All posts
TUTORIAL5 min read

Track token cost across models, traces, and days

The Currai team, ProductMay 15, 2026

Most teams discover the cost of an LLM feature from a billing alert, not a dashboard. The fix is boring and effective: record token usage on every model call, and let cost be computed and rolled up for you. Then "what does this feature cost?" has an answer you can read instead of estimate.

Pass usage on every generation

A generation without usage is a generation you can't cost. Most SDKs hand you the token counts in the response — pass them straight through.

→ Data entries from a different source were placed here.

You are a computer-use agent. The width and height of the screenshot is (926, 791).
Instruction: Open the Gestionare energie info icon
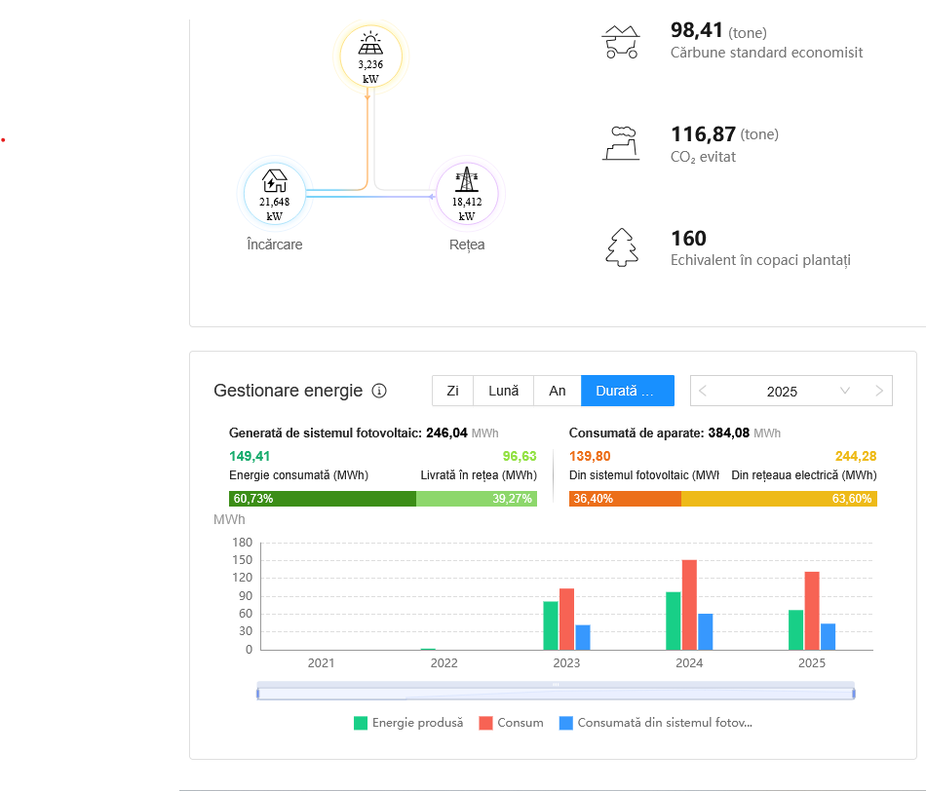[379, 391]
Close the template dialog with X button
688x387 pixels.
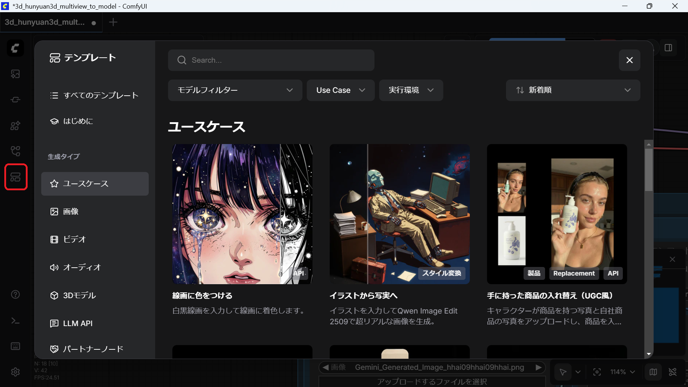(x=629, y=60)
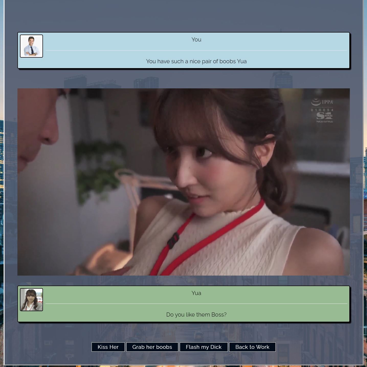
Task: Click the 010054 number in the watermark
Action: pyautogui.click(x=322, y=110)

completion = client.chat.completions.create(model="gpt-4o-mini", messages=messages)

gen.end(
    output=completion.choices[0].message.content,
    usage={
        "input": completion.usage.prompt_tokens,
        "output": completion.usage.completion_tokens,
        "total": completion.usage.total_tokens,
        "unit": "TOKENS",
    },
)

Currai applies a built-in, editable model price table to those counts, so each generation carries a dollar cost — not just a token count.

Roll-ups you get for free

Once usage is flowing, the aggregates assemble themselves:

  • Per trace — what one answer cost, end to end, across every model call in it.
  • Per model — where your spend actually lives, so you know which call to move to a cheaper model.
  • Per user — which customers are expensive, useful for pricing and for spotting abuse.
  • Per day — the trend line that tells you a change made things better or worse.

Find the expensive call, not just the expensive day

A daily total tells you spend went up; it doesn't tell you why. Because cost lives on the trace, you can sort traces by cost and open the most expensive ones directly. Nine times out of ten it's a single runaway pattern — a prompt that grew a giant retrieved context, or a retry loop that called the model five times.

Cost is a quality signal too

Cheaper isn't automatically better, but a sudden cost drop can mean the model started truncating, and a spike can mean a prompt is leaking context it shouldn't. Watching cost next to your quality scores turns the dollar figure into an early warning system — not just a line item you reconcile at the end of the month.